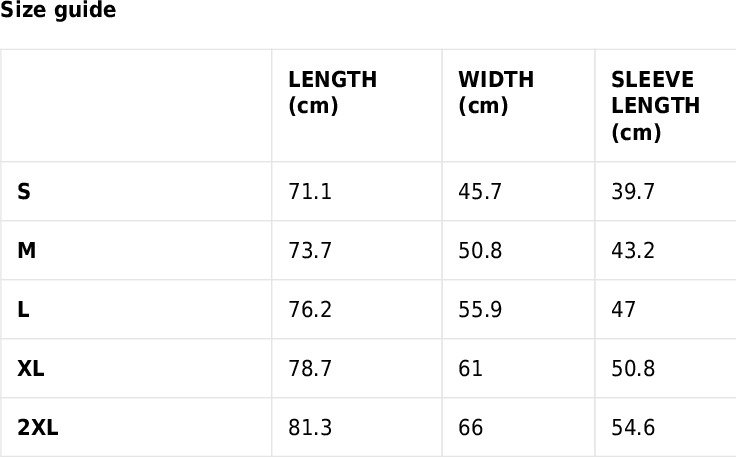
Task: Select the 45.7 width cell
Action: pyautogui.click(x=480, y=192)
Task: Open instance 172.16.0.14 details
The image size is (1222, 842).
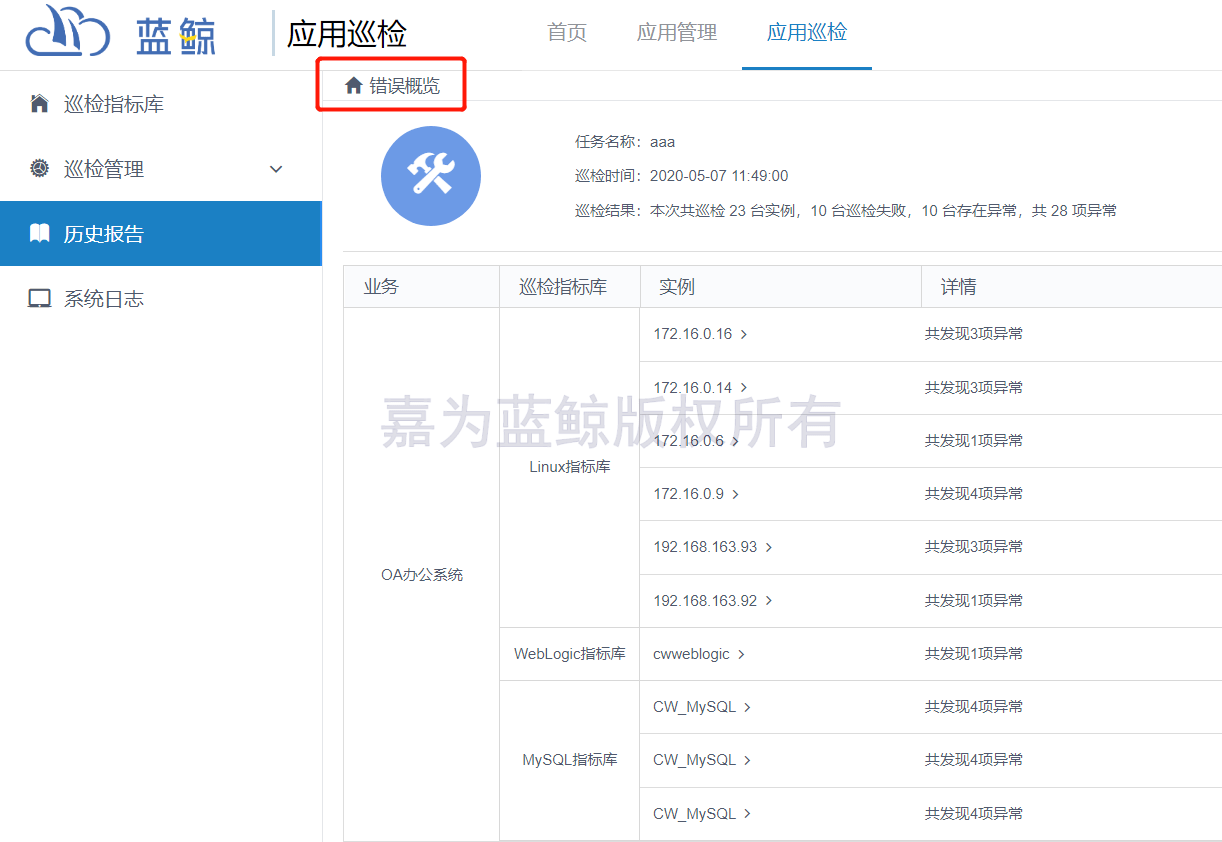Action: click(692, 388)
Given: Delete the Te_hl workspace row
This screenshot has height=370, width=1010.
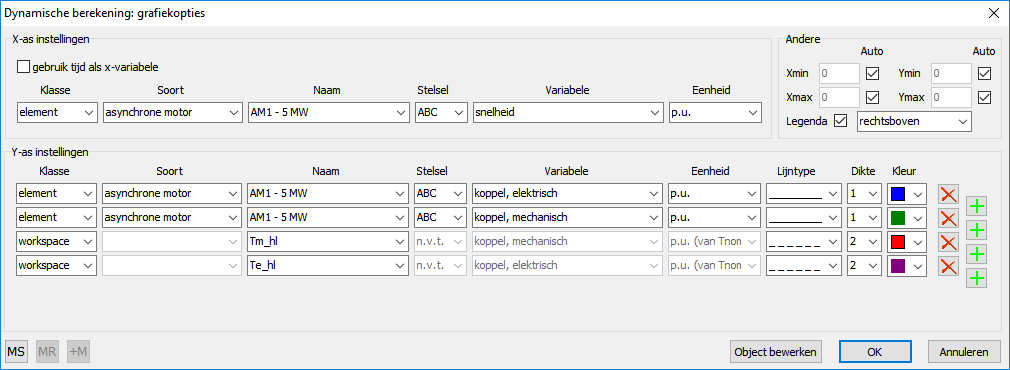Looking at the screenshot, I should (x=948, y=265).
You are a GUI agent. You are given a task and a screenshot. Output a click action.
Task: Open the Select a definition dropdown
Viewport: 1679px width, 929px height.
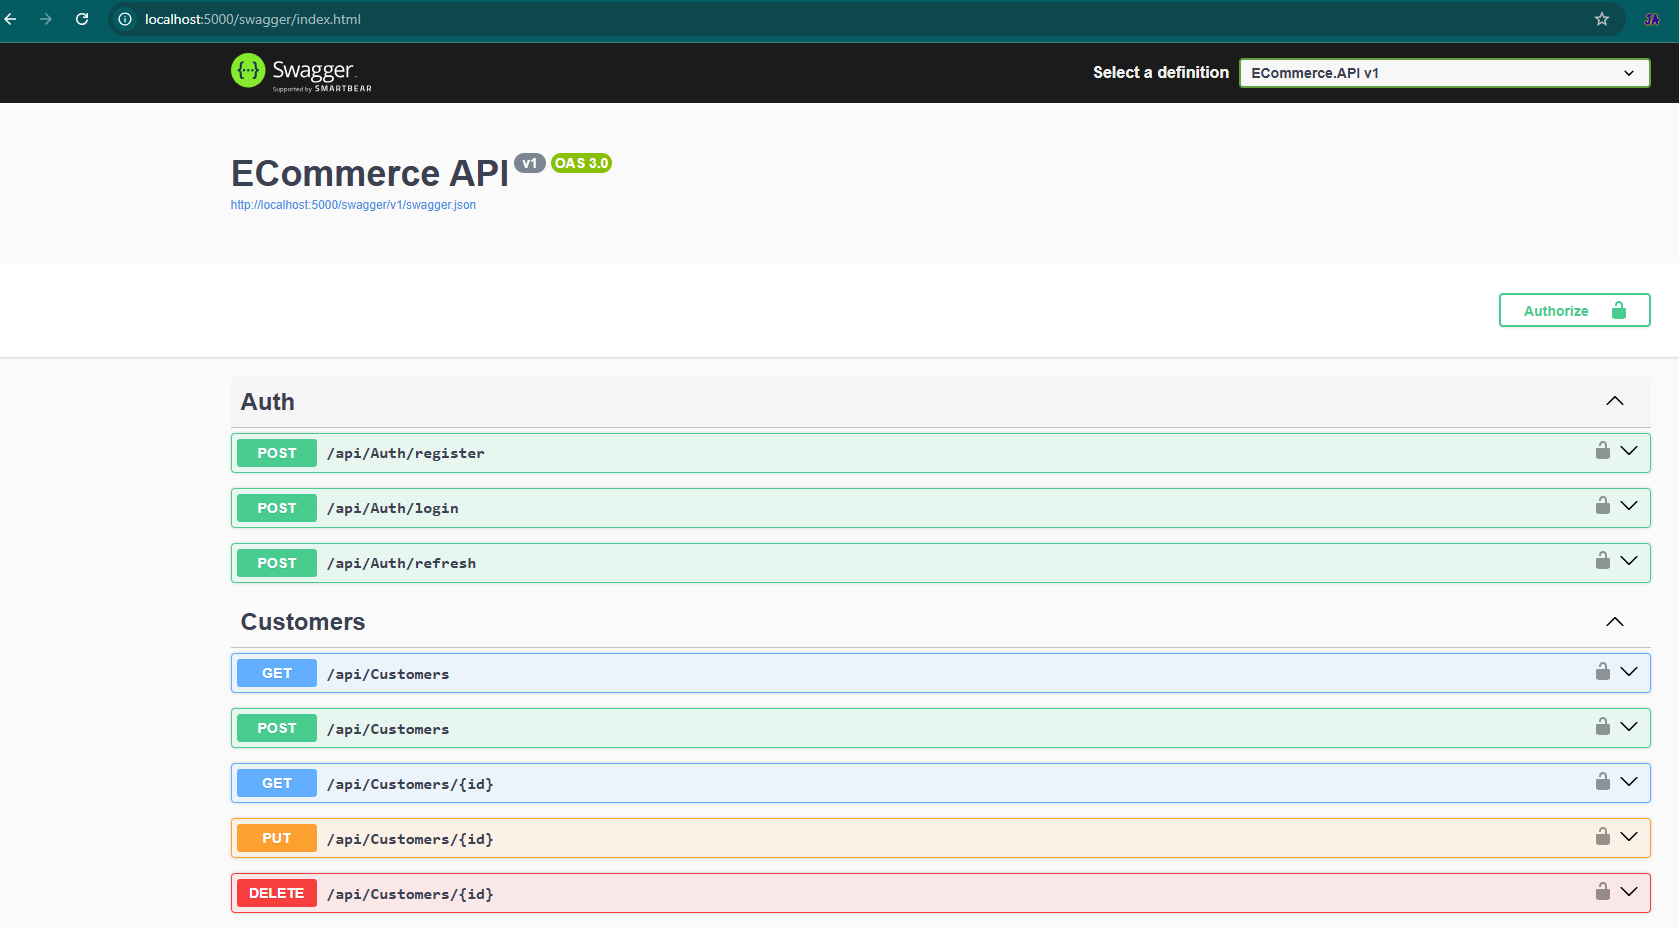pos(1443,73)
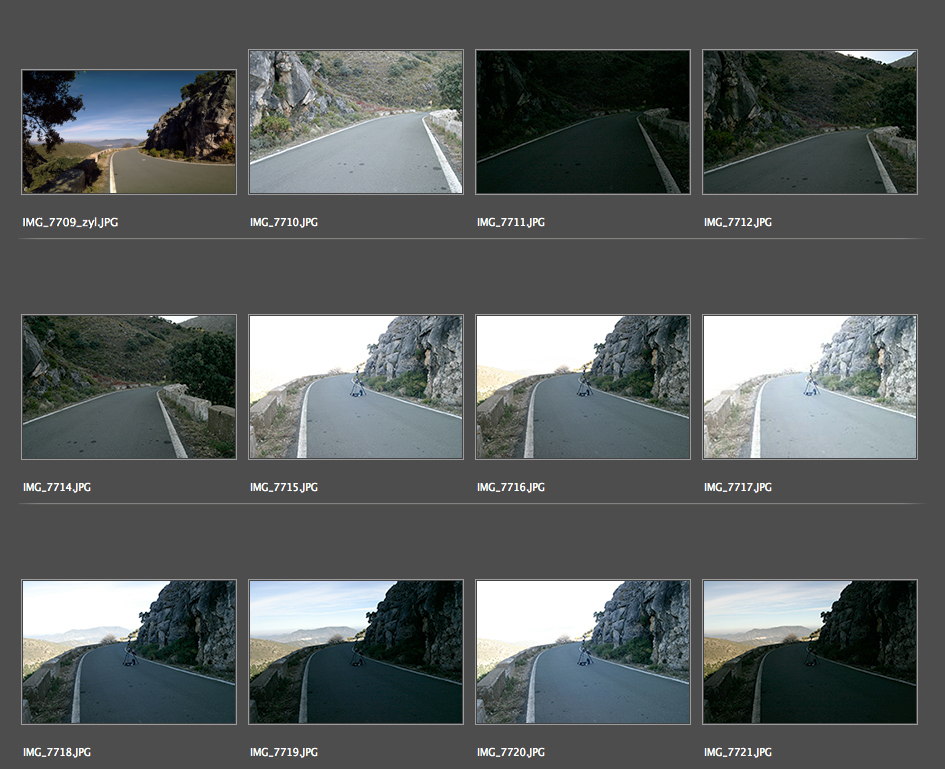Click the IMG_7721.JPG filename text
945x769 pixels.
point(738,752)
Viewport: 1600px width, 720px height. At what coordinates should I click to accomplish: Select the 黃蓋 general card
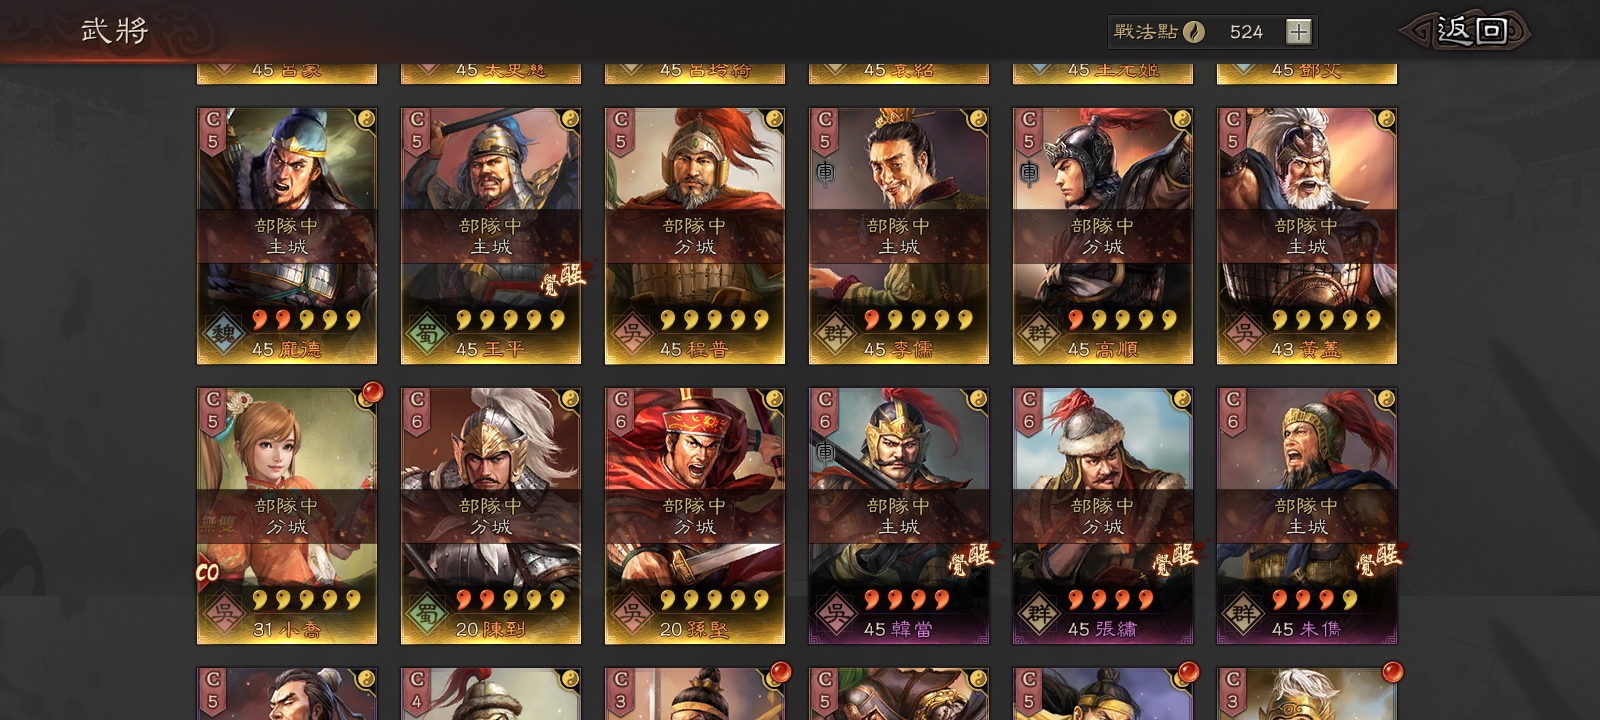pos(1307,236)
---
Look for the string "Open" in the data above and return every line that has it.

== Answer box ==
Task: Open instance 172.16.0.14 details
Task: Open the Select a definition dropdown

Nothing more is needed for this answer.